Abstract

Two sandstone slabs from the Cambrian Flathead Sandstone of Wyoming exhibit different preservational modes of an exceptionally large and unusual trackway. On the smaller slab, the trackway is a depression on the top of the bed (concave epirelief). A greater length of the trackway is preserved on the larger slab, where it is a raised feature on the bottom of the bed (convex hyporelief). The latter trace is a cast of the original trackway made on a now-missing mud layer, whereas the epirelief trace likely represents an undertrack. The original trackway consisted of two parallel pockmarked furrows separated by a broad ridge. Individual depressions in furrows cannot be matched across the ridge and do not contain discrete scratch marks.
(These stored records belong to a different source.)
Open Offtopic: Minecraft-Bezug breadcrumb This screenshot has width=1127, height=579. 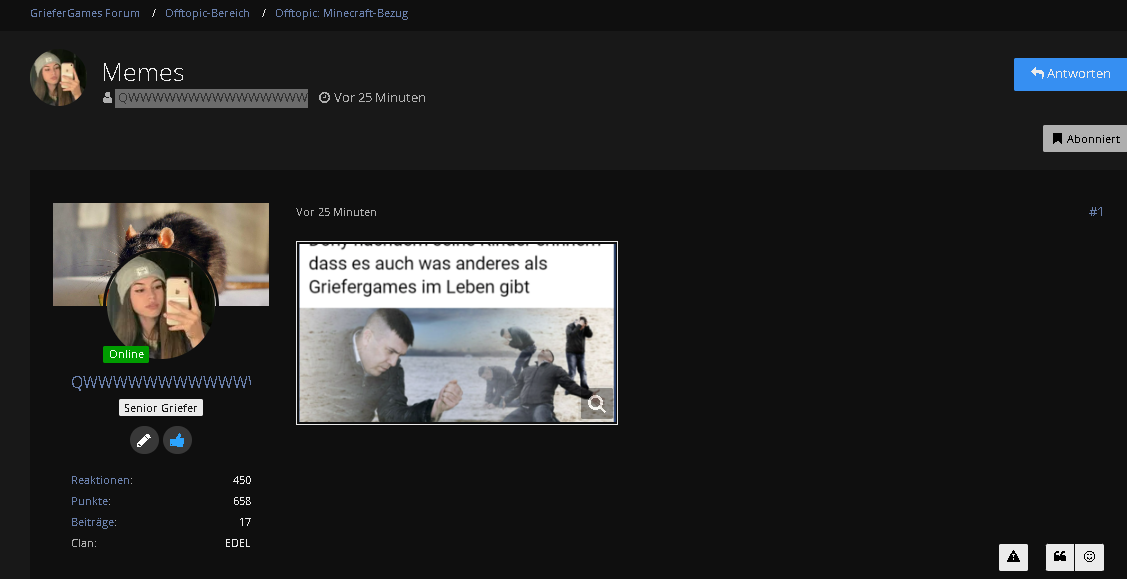pyautogui.click(x=341, y=13)
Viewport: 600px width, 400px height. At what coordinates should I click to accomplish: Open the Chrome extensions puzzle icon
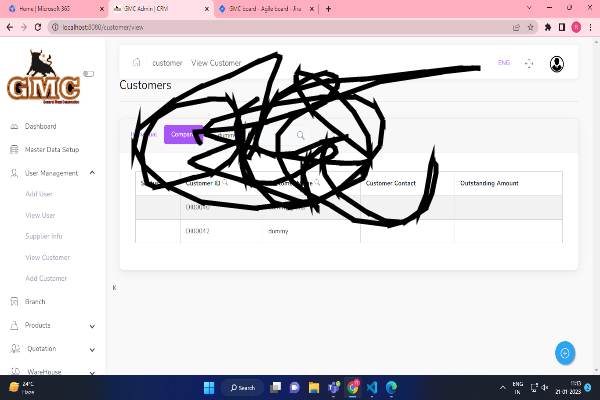[x=548, y=28]
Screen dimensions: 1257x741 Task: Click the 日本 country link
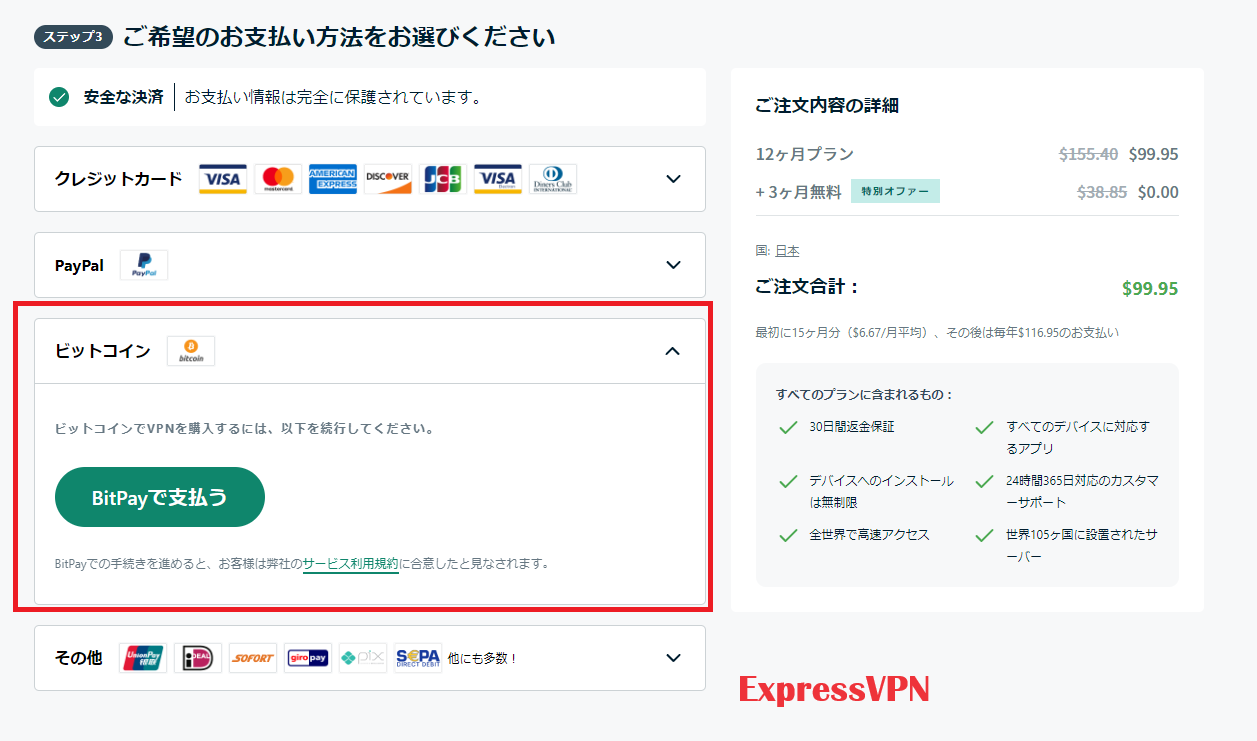point(787,251)
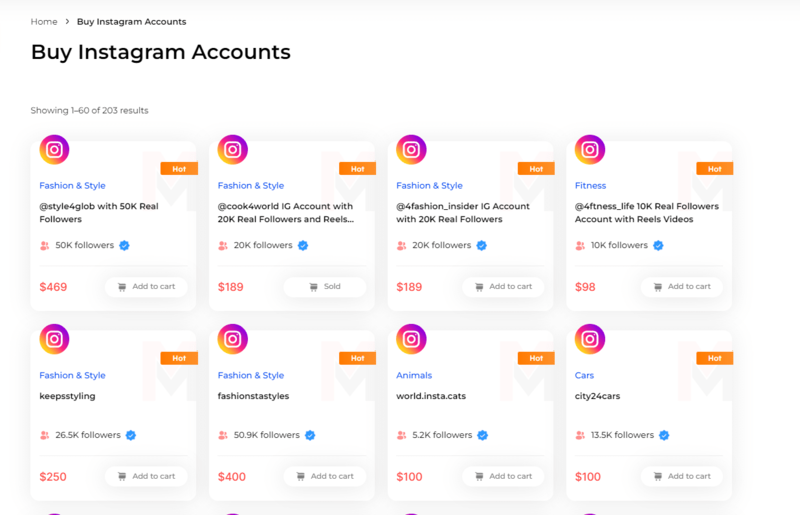Click cart icon for @style4glob account
This screenshot has height=515, width=800.
[122, 287]
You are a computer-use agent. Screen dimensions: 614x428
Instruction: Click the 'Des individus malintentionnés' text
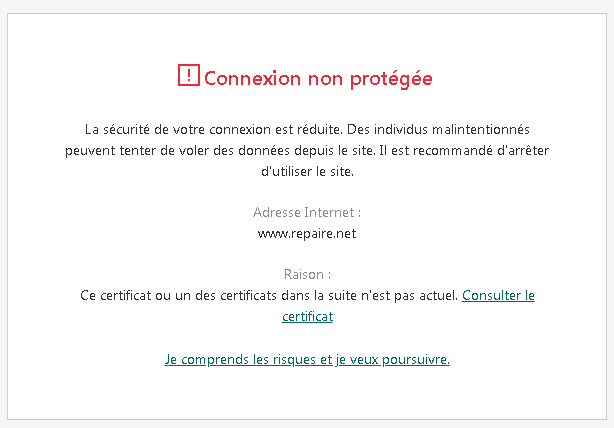pos(438,130)
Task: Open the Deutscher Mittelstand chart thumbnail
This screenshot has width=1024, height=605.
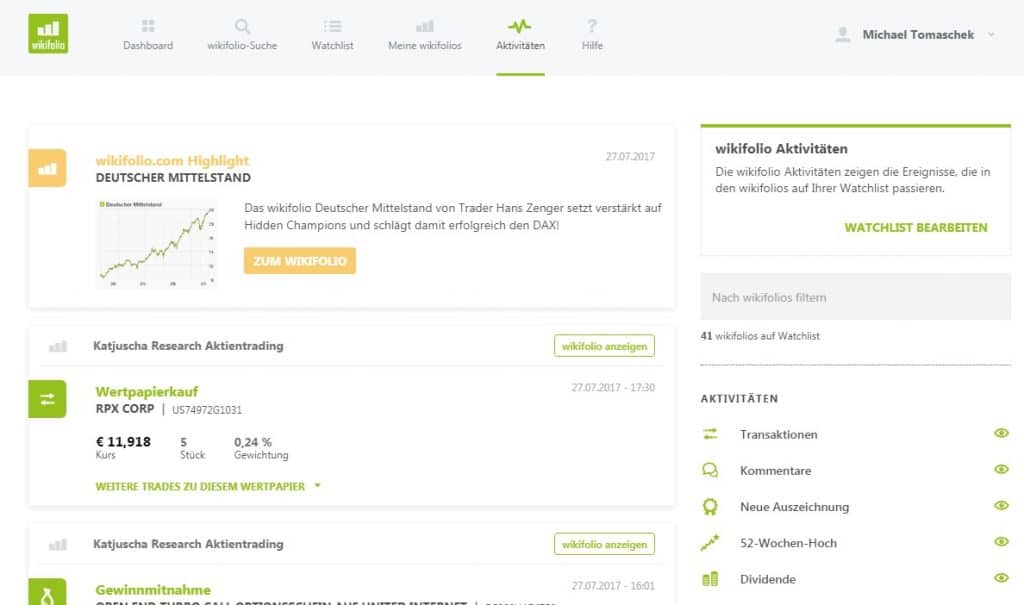Action: [x=157, y=243]
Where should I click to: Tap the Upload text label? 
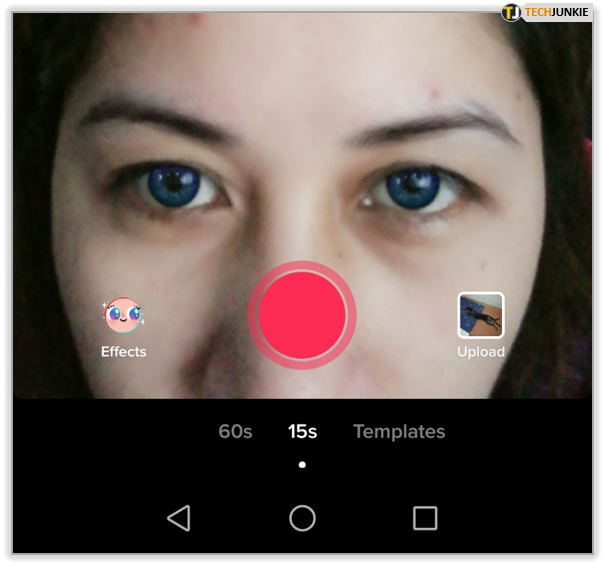click(x=480, y=352)
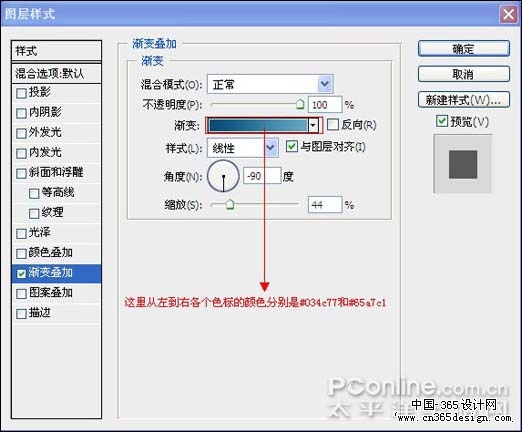The image size is (522, 432).
Task: Enable the 内发光 inner glow checkbox
Action: click(21, 153)
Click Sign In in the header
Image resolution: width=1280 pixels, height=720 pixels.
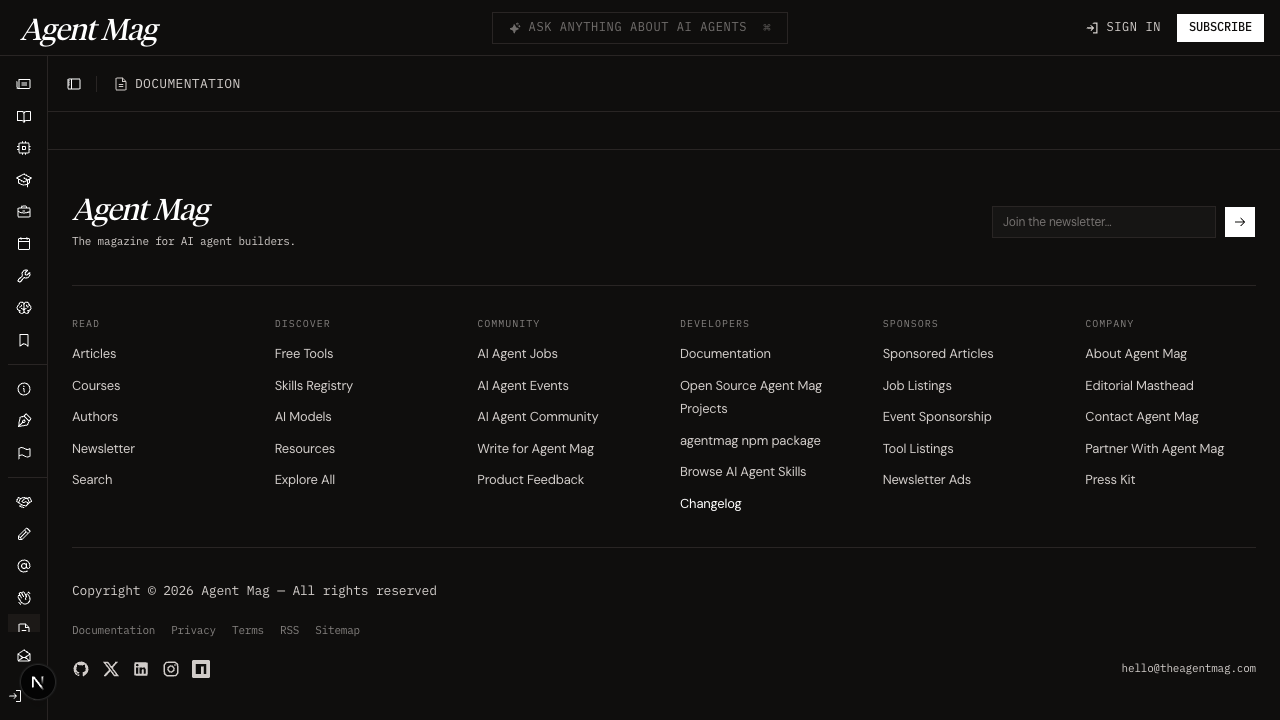tap(1123, 28)
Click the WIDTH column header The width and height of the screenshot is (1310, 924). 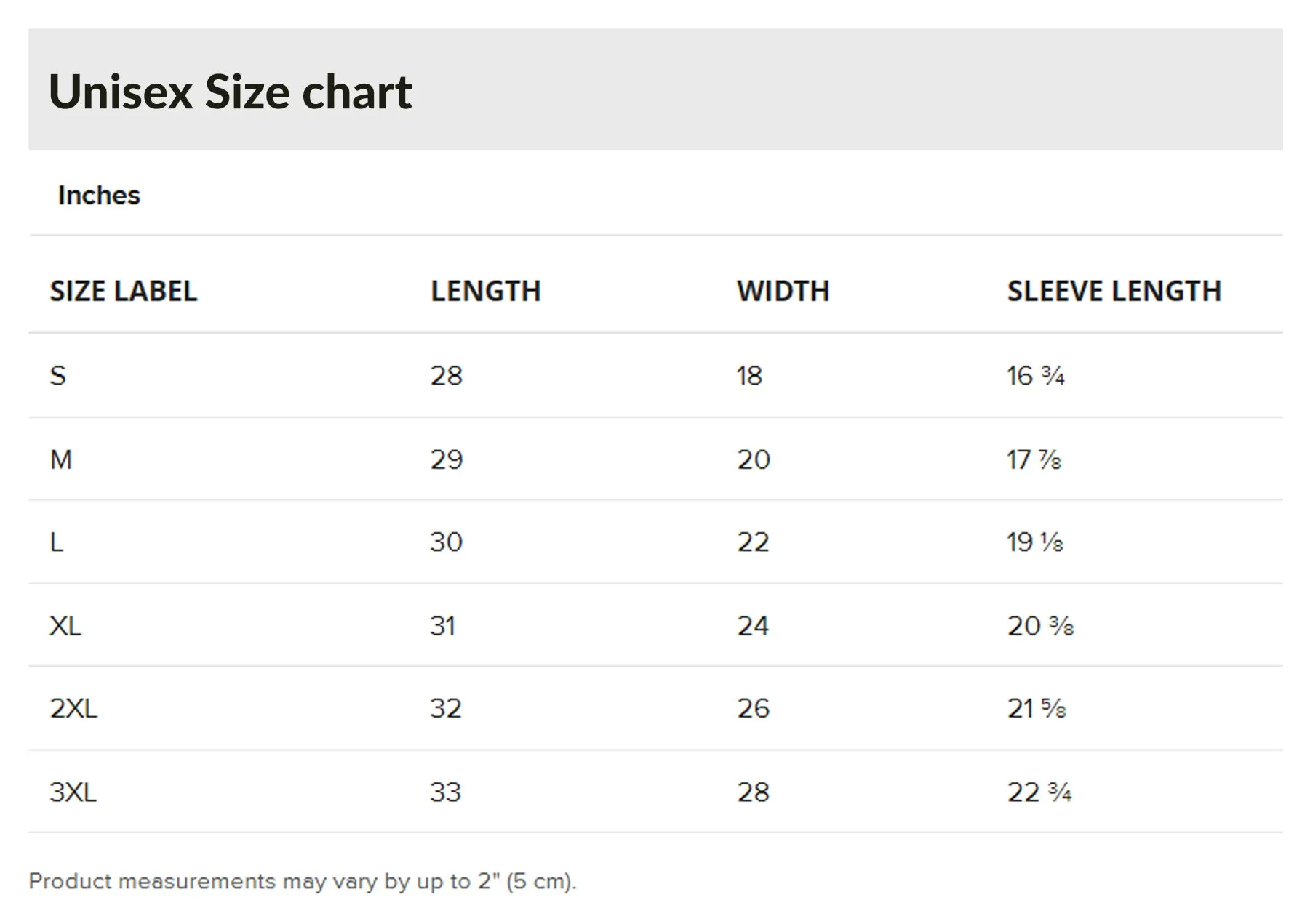(x=783, y=292)
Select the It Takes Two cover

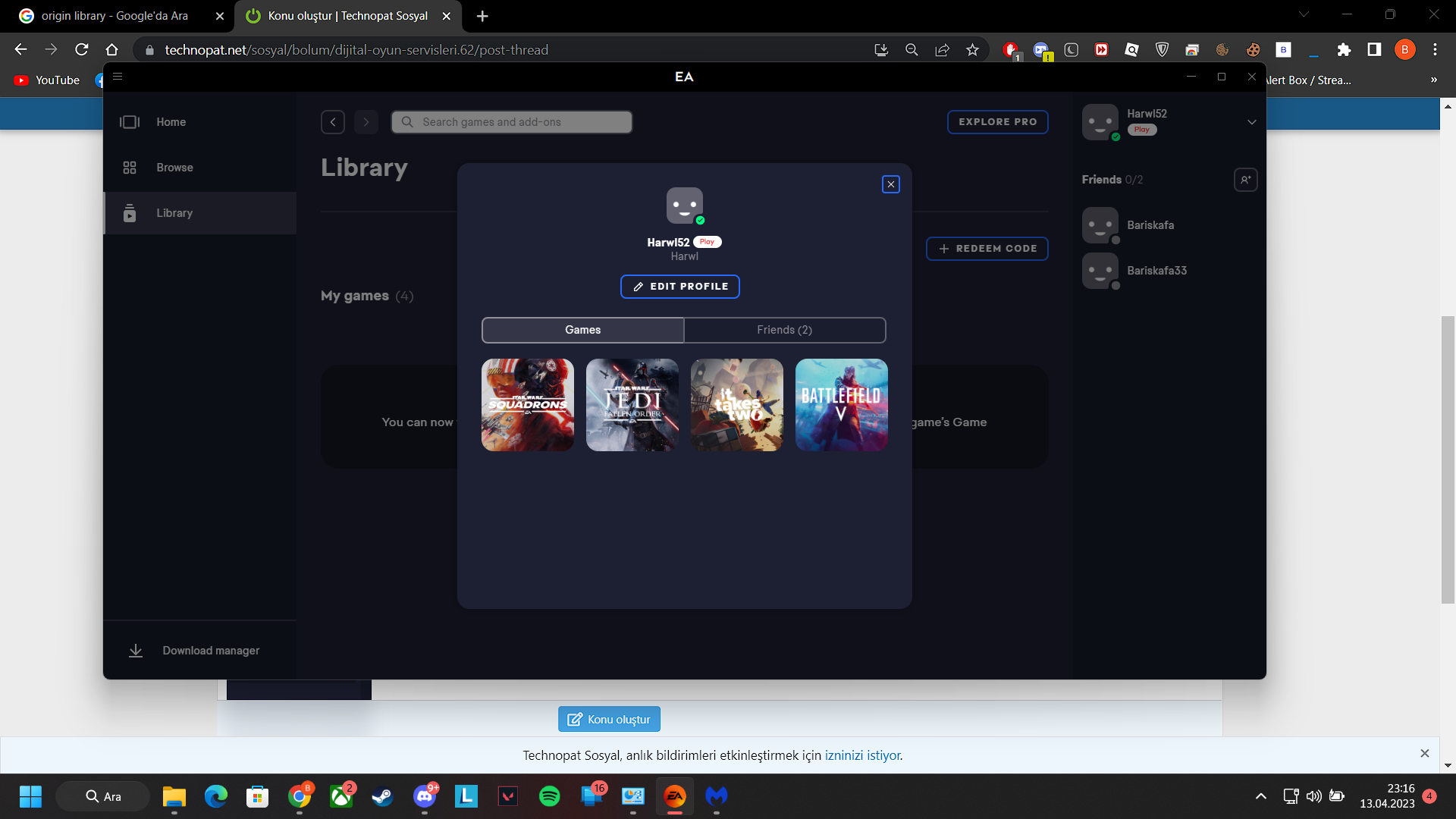(736, 405)
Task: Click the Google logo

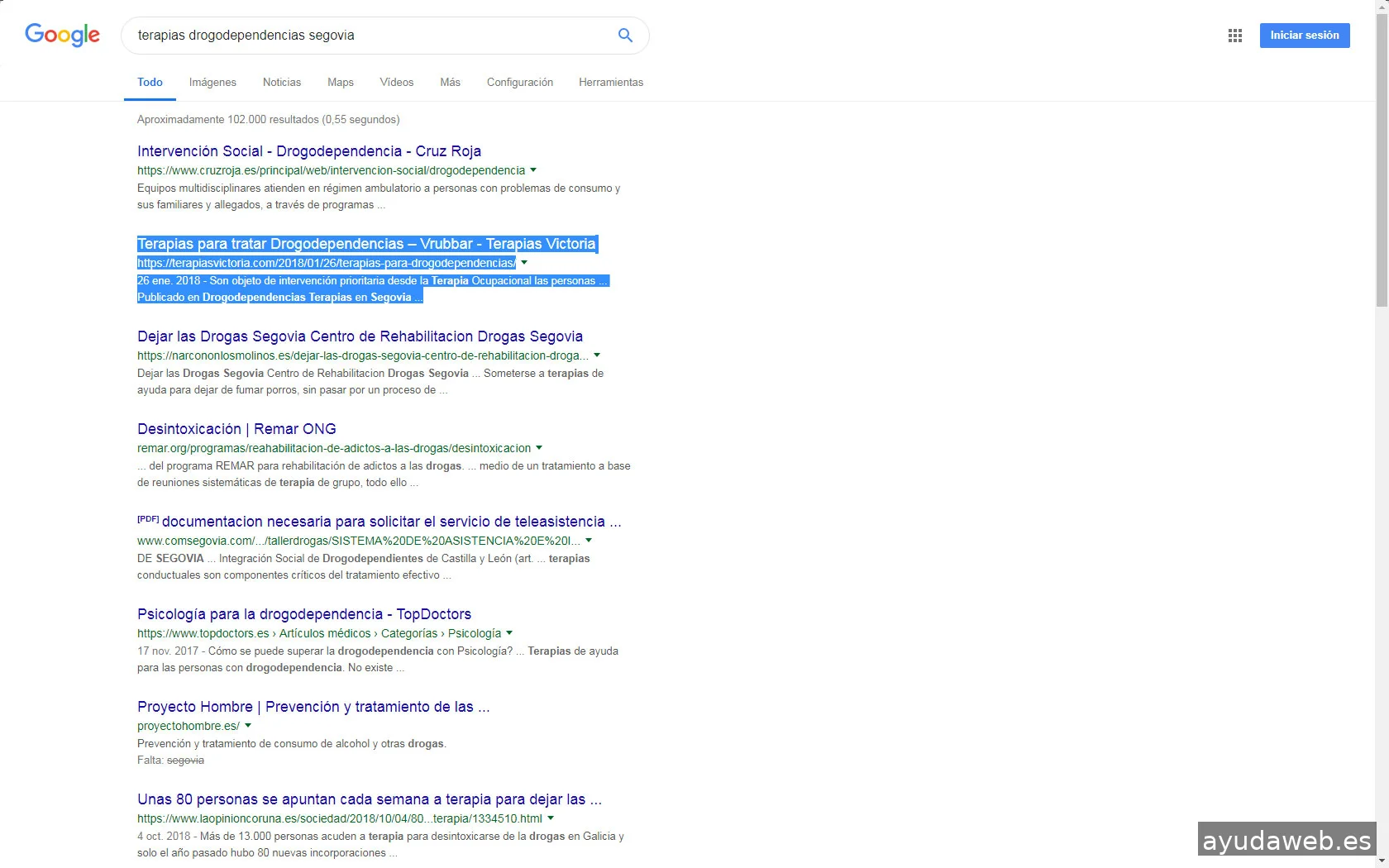Action: pyautogui.click(x=62, y=35)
At one place the linear succession of imprints comprising one furrow changes to a scattering of discrete pits. Although taxonomic identity of the trackway’s maker is uncertain, the animal was bilaterally symmetrical and had paired appendages like an arthropod or an onychophoran. The sole of the large slab exhibits several unilobate traces that intersect the major trackway as well as one another. Their smooth surfaces, lack of marginal ridges, and discontinuous nature suggest that they were made by burrowers or furrowers following the sand/mud interface subsequent to casting of the major trackway. Their origin remains problematic.